Also, a better filter for keeping the peak would be closer to 12 samples.  We'll choose 13 samples to make a symmetric filter.  While we are at it, lets center the filter.

In [35]:
y=0.*xn
filtl=12 #+1
ind = np.array(range(-filtl/2,filtl/2+1))
print ind
for n in range(filtl/2,N-filtl/2,1):
    y[n]=np.sum(xn[n-ind])/(1.*filtl+1)
py,f = mlab.psd(y,**args)
plotxyn()

[-6 -5 -4 -3 -2 -1  0  1  2  3  4  5  6]


<IPython.core.display.Javascript object>

(<matplotlib.figure.Figure at 0x1120bc790>,
 array([<matplotlib.axes._subplots.AxesSubplot object at 0x113454a90>,
        <matplotlib.axes._subplots.AxesSubplot object at 0x11349b590>], dtype=object))

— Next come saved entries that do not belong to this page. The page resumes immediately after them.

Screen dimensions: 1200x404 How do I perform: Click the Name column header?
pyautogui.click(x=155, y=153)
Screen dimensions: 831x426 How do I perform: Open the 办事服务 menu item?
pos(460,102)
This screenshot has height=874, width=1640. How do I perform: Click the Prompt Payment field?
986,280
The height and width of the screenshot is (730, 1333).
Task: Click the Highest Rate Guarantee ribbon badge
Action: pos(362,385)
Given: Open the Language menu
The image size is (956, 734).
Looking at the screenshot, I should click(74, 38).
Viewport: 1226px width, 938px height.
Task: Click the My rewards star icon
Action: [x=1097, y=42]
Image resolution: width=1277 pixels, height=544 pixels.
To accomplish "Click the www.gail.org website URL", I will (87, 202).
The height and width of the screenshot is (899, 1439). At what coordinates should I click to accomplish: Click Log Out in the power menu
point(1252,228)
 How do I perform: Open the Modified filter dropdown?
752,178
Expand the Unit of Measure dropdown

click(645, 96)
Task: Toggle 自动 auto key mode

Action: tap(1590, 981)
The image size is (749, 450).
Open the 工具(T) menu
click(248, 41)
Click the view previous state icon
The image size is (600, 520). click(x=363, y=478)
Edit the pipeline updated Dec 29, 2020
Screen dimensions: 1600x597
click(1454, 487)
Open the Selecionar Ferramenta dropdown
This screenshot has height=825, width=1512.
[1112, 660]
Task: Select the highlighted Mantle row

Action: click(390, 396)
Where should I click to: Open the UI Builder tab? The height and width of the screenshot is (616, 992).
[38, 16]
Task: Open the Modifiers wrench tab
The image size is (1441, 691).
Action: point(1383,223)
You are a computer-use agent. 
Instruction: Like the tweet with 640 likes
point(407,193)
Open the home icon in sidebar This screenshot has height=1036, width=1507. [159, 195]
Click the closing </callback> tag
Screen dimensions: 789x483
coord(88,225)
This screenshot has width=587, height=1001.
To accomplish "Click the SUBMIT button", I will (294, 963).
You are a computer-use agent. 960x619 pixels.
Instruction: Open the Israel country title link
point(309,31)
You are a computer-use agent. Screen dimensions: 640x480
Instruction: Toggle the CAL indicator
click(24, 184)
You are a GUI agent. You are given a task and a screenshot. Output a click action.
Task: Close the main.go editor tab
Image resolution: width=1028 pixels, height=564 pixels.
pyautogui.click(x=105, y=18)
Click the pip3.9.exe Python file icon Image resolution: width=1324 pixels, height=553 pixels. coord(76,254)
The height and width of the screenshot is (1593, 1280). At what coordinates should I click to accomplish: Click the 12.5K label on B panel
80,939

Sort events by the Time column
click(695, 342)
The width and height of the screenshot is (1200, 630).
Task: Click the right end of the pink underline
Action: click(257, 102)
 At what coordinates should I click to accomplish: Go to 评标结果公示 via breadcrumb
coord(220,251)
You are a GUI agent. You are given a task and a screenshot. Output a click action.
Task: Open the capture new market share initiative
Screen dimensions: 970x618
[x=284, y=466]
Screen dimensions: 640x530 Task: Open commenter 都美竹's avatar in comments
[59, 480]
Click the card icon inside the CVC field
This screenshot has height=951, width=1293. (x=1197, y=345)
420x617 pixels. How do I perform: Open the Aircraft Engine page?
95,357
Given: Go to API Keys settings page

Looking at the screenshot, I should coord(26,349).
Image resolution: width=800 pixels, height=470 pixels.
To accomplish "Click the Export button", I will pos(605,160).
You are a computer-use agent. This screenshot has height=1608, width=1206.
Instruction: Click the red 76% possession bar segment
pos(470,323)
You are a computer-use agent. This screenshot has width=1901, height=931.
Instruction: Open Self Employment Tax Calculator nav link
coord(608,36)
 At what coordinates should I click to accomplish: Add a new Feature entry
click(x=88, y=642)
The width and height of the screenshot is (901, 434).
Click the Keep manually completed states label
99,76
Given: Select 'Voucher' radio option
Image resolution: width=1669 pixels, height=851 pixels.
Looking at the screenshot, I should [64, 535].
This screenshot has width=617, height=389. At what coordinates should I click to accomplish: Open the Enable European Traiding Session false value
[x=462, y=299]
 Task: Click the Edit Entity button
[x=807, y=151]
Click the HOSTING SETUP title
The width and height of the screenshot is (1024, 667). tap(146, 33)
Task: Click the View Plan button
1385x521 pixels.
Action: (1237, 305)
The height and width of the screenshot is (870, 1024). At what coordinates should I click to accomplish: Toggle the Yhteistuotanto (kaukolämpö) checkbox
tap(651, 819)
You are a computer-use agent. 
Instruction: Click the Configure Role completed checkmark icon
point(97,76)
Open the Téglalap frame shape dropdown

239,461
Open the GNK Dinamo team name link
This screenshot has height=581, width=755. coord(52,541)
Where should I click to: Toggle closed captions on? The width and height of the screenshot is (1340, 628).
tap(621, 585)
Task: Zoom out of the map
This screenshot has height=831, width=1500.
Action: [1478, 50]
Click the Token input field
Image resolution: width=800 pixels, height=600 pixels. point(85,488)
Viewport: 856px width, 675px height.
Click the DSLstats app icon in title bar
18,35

Centering gets rid of the phase lag (as you might expect), and the better choice of frequency allows more of the sinusoid to come through, though there is still some attenuation.  

## Simple  filter in frequency space

So, the boxcar in time is non-ideal: it rolls off quite slowly in frequency space and doesn't squelch the high frequencies as well as we might like.  How about another approach, filtering in frequency space?  Here we simply calculate the Fourier transform of $x(t)$, remove the frequencies with $f>0.04 Hz$, and then do an inverse Fourier transform:

In [37]:
X = np.fft.fft(xn)

N = np.shape(xn)[0]
print dt
print nfft
ff = np.linspace(0,1./dt,N)
# Note that because the FFT is symetric we have to mask some of the high frequencies as well
X[(ff>0.04) & (ff<(1./dt-0.04))]=1.e-15
y = np.real(np.fft.ifft(X))+np.mean(xn)
py,fff = mlab.psd(y,**args)
xn0=xn*1.0
x0=x*1.0
plotxyn()

1.0
256


<IPython.core.display.Javascript object>

(<matplotlib.figure.Figure at 0x112e20550>,
 array([<matplotlib.axes._subplots.AxesSubplot object at 0x10e7a49d0>,
        <matplotlib.axes._subplots.AxesSubplot object at 0x114074f90>], dtype=object))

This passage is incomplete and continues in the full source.